Stored items
□ □ □ □ □
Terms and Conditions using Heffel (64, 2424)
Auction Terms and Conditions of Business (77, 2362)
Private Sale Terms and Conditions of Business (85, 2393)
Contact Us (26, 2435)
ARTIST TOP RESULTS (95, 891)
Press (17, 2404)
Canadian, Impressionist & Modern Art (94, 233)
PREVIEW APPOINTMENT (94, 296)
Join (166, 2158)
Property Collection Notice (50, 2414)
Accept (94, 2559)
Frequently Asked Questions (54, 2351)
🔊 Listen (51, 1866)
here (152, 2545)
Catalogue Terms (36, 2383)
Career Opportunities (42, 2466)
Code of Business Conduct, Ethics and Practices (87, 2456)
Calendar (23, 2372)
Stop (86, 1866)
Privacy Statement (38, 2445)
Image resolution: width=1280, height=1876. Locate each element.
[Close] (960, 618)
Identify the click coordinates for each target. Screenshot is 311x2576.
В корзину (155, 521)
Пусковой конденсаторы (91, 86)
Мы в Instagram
□ □ □ □ □
Write the opening line of the data above and every line after it, exactly, stopping once you have written the line with "Пусковой конденсаторы (91, 86)".

### ANSWER TO THIS EXERCISE
Terms and Conditions using Heffel (64, 2424)
Auction Terms and Conditions of Business (77, 2362)
Private Sale Terms and Conditions of Business (85, 2393)
Contact Us (26, 2435)
ARTIST TOP RESULTS (95, 891)
Press (17, 2404)
Canadian, Impressionist & Modern Art (94, 233)
PREVIEW APPOINTMENT (94, 296)
Join (166, 2158)
Property Collection Notice (50, 2414)
Accept (94, 2559)
Frequently Asked Questions (54, 2351)
🔊 Listen (51, 1866)
here (152, 2545)
Catalogue Terms (36, 2383)
Career Opportunities (42, 2466)
Code of Business Conduct, Ethics and Practices (87, 2456)
Calendar (23, 2372)
Stop (86, 1866)
Privacy Statement (38, 2445)
Image resolution: width=1280, height=1876. Locate each element.
[Close] (960, 618)
Identify the click coordinates for each target. Screenshot is 311x2576.
В корзину (155, 521)
Пусковой конденсаторы (91, 86)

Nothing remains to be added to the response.